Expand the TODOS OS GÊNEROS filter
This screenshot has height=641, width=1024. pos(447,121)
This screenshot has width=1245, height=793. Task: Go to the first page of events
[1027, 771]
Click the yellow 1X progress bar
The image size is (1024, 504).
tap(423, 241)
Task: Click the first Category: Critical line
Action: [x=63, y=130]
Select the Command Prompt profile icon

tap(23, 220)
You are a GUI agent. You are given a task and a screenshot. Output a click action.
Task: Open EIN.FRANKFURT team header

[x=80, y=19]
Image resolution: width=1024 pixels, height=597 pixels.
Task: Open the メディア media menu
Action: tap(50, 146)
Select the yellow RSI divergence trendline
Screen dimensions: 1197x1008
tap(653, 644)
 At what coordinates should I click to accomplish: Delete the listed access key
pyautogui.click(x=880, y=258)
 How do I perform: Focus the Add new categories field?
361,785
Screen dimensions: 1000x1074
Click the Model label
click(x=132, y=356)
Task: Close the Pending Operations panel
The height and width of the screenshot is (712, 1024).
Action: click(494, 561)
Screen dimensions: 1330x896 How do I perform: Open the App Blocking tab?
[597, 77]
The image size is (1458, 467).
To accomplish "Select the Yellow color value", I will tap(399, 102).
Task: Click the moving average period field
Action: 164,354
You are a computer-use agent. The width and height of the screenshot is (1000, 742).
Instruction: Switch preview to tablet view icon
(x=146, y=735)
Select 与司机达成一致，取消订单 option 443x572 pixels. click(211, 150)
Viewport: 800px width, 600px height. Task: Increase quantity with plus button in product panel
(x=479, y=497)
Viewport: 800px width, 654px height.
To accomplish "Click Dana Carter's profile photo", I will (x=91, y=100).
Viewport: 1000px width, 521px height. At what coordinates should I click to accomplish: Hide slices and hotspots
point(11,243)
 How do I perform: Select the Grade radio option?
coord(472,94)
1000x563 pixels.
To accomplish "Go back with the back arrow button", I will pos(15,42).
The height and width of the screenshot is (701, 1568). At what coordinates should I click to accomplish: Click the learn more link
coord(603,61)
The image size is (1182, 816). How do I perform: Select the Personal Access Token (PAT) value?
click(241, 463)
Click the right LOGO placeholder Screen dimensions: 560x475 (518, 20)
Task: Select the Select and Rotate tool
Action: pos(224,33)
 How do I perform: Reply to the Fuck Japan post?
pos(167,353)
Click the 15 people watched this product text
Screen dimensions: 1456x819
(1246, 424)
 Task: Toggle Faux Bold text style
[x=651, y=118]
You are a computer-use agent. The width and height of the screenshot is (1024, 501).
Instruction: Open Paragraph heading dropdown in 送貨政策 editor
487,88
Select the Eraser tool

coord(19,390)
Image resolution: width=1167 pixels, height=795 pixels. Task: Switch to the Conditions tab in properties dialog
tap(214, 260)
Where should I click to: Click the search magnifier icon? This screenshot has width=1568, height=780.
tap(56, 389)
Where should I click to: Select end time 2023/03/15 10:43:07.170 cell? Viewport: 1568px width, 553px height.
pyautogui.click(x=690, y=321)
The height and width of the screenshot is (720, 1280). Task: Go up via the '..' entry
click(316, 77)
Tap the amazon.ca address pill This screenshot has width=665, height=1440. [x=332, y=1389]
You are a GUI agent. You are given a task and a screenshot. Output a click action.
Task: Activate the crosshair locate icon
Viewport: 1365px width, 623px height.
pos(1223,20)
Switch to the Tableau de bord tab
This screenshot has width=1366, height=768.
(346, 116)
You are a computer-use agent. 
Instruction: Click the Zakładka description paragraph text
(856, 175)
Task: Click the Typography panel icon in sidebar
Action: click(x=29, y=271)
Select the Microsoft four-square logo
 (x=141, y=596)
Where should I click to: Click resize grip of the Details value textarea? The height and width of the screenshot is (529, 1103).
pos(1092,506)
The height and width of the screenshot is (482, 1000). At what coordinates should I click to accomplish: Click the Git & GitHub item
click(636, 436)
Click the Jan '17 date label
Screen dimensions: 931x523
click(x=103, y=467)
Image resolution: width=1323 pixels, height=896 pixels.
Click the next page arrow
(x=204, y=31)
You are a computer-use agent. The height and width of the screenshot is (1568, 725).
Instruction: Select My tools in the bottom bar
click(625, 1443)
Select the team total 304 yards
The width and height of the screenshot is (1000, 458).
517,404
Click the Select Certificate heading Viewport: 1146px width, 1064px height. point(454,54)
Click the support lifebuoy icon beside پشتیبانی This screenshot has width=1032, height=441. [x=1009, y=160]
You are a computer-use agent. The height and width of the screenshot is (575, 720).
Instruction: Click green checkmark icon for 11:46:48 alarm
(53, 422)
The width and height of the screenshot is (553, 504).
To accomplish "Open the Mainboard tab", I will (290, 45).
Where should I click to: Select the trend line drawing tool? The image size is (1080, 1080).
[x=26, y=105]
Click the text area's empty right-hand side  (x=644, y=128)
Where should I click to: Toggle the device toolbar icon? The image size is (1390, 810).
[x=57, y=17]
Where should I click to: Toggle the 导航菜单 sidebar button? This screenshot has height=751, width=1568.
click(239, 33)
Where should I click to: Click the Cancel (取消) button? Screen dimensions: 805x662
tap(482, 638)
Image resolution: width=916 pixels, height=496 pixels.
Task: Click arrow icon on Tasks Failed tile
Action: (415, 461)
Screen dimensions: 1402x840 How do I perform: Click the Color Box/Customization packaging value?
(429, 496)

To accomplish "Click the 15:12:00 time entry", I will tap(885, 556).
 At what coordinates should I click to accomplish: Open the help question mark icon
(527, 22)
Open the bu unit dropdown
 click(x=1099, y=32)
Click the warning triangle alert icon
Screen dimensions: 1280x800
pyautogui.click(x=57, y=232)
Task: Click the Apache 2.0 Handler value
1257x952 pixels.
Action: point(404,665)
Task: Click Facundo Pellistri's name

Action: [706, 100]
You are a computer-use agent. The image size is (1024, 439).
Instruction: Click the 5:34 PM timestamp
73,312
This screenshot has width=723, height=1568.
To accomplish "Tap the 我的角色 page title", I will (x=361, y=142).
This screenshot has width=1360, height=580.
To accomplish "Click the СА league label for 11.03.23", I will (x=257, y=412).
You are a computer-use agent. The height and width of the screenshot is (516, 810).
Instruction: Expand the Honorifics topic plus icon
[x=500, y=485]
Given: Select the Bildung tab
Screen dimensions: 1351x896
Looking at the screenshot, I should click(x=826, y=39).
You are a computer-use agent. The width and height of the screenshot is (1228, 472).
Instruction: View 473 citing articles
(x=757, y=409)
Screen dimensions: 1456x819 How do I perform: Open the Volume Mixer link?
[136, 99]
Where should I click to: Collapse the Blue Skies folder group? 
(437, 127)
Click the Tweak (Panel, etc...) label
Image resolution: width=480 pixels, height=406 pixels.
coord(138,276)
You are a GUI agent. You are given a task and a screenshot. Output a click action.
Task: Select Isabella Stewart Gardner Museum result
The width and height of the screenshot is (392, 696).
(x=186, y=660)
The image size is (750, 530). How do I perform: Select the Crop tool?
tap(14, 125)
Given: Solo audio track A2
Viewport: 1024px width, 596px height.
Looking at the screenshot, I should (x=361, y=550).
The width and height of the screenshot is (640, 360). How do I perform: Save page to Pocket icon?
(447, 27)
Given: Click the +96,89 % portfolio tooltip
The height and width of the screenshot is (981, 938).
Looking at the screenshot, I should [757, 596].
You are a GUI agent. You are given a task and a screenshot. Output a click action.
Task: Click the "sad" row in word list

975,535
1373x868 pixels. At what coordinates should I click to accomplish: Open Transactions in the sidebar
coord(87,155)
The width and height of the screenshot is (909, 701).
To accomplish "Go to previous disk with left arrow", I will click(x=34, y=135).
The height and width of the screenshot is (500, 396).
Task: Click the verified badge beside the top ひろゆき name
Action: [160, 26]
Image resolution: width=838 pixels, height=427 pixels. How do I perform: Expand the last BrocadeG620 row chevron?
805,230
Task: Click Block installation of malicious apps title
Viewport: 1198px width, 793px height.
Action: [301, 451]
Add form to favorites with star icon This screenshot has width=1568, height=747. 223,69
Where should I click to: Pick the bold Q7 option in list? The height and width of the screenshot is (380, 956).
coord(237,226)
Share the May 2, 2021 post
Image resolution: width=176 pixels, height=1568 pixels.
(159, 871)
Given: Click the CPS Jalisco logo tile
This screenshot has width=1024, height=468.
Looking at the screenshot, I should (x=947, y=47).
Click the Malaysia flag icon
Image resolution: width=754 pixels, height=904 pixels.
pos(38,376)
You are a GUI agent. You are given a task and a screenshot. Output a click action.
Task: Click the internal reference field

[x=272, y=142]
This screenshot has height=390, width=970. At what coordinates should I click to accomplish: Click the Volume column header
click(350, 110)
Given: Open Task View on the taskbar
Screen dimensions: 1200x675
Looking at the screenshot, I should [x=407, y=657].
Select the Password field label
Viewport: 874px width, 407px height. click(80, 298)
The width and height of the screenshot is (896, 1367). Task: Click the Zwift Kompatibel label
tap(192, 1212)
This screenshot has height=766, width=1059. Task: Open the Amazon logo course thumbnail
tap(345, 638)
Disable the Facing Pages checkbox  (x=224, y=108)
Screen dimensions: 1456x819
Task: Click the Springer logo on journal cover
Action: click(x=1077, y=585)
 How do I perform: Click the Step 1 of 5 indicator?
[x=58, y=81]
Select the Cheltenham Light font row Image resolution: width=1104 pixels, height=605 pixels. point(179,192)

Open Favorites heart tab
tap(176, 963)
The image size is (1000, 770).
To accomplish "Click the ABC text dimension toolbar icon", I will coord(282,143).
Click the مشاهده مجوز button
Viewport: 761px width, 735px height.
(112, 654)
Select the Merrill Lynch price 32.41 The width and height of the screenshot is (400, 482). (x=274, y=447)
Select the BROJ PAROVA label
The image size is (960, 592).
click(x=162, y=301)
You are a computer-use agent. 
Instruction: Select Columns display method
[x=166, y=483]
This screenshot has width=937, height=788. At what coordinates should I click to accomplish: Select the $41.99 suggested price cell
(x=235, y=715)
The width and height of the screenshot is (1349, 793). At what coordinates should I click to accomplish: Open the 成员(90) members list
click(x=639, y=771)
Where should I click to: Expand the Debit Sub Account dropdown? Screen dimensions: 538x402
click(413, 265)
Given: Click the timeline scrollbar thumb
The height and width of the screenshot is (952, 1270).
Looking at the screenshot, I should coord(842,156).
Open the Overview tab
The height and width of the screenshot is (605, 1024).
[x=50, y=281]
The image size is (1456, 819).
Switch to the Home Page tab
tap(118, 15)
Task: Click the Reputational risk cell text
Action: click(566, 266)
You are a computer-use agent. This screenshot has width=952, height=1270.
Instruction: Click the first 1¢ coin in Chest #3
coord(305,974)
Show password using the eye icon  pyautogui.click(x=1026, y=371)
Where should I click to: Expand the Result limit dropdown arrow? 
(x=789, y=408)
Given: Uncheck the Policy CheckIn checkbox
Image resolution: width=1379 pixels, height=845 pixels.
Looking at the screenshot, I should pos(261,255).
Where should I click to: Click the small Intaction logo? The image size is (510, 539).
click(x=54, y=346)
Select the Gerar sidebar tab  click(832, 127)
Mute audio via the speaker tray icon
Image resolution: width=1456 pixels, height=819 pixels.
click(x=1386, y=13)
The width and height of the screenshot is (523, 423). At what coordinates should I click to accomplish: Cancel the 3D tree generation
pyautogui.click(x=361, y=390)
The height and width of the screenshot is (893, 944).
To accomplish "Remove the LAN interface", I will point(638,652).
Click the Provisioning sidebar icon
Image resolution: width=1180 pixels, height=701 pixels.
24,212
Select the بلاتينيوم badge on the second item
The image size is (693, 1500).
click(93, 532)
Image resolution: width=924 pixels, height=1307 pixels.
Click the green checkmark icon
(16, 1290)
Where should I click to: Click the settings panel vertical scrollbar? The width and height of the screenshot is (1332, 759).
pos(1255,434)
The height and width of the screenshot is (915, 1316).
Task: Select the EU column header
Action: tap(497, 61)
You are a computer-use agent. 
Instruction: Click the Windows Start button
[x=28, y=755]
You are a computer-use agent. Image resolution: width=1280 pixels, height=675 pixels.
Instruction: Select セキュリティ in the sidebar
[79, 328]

------------------------------------------------

What is needed:
The answer must be a verbatim transcription of the entries above, from the first line through the line that contains "Screen dimensions: 1000x1074", and nothing more.

Written answer:
Expand the TODOS OS GÊNEROS filter
This screenshot has height=641, width=1024. pos(447,121)
This screenshot has width=1245, height=793. Task: Go to the first page of events
[1027, 771]
Click the yellow 1X progress bar
The image size is (1024, 504).
tap(423, 241)
Task: Click the first Category: Critical line
Action: [x=63, y=130]
Select the Command Prompt profile icon

tap(23, 220)
You are a GUI agent. You are given a task and a screenshot. Output a click action.
Task: Open EIN.FRANKFURT team header

[x=80, y=19]
Image resolution: width=1024 pixels, height=597 pixels.
Task: Open the メディア media menu
Action: tap(50, 146)
Select the yellow RSI divergence trendline
Screen dimensions: 1197x1008
tap(653, 644)
 At what coordinates should I click to accomplish: Delete the listed access key
pyautogui.click(x=880, y=258)
 How do I perform: Focus the Add new categories field?
361,785
Screen dimensions: 1000x1074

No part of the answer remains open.